1. Specifically, the report cover letters noted that Ms. Robertson "made so many atypical and rarely given responses on the test that the profile cannot be interpreted; to treat it as if it were valid would be misleading if not unethical. The enclosed report reflects what inconsistencies there may have been in their responses. The extra scale printout is enclosed to provide you with scores on the supplemental validity scales. . . . The other scales should be ignored as probably being excessively distorted." (Gov't Ex. 3; see id. at 42-43.)
2. Specifically, the PAI report states, "[w]ith respect to negative impression management, there are numerous indications to suggest that the respondent was motivated to portray herself in an especially negative or pathological manner.

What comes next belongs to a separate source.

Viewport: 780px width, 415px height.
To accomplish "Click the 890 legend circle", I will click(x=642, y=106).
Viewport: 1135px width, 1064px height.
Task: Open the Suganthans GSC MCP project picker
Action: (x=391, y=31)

With this configuration of scales, deliberate distortion of the clinical picture is likely. Alternate explanations include that the yes results reflect a cry for help, or a negative evaluation of one's life. The test results are likely to contain considerable distortion." (Janoson Report at 6.) Dr. Janoson stated in his report that defendant's "score on the Malingering Index is Raw Score 6 (T-125) and therefore does raise questions of overt efforts to exaggerate/malinger a mental disorder." (Id. at 6-7.)
3. Dr. Rosenfeld noted that defendant had expressed having fleeting suicidal thoughts on one occasion several months prior to her meeting with Dr. Rosenfeld. Id. At the time defendant saw Dr. Rosenfeld, she was taking Klonopin, an anti-anxiety medication, Wellbutrin, an antidepressant, and Abilify, which is used in conjunction with other medications to treat bipolar disorder. (ECF No. 70, Transcript of Nov. 5 Hearing ("Nov. 5 Tr.") at 6.) Dr. Rosenfeld explained that he could not infer why defendant was prescribed certain medication, but he did not see any evidence of bipolar disorder — namely any history of a manic episode. (Id. at 4, 9-10.)

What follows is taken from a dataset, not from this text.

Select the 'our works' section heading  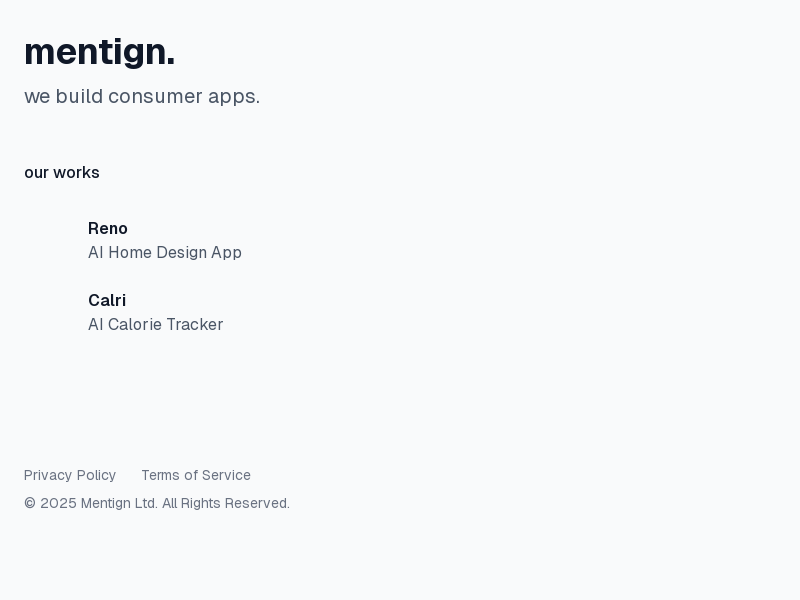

4. Dr. Rosenfeld described Richard Rogers as "one of the world's leading experts on malingering." (Id. at 83.)
5. On cross-examination, defense counsel questioned Dr. Rosenfeld about defendant's memory of her childhood, including sexual abuse she had suffered. (Id. at 100-104.) Dr. Rosenfeld recalled that defendant was unable to give a clear account of her history of abuse, but he could not determine whether her vague responses were due to amnesia. (Id.)
6. "[T]he allocation of the burden of proof is only relevant in those rare cases where the evidence is in equipoise." United States v. Wolfson, 616 F.Supp.2d 398, 415 (S.D.N.Y. 2008) (citing Nichols, 56 F.3d at 410). Because the evidence in this case clearly indicates the competence of defendant to enter a plea and stand trial, the court does not reach the issue of which party carries the burden of establishing defendant's competency. See United States v. Shenghur, 734 F.Supp.2d 552, 553 (S.D.N.Y. 2010), aff'd, 466 F. App'x 61 (2d Cir. 2012); Wolfson, 616 F. Supp. 2d at 415.
7. Overall, the court found Dr. Rosenfeld's testimony to be particularly credible given his board certification, his history of testifying for both the prosecution and the defense, and the fact that he has previously found individuals incompetent. The court found Dr. Janoson's methodology and conclusions, however, to be less persuasive given the repeated indications that defendant's responses to the assessments, upon which Dr. Janoson relied in formulating his opinion, were grossly exaggerated.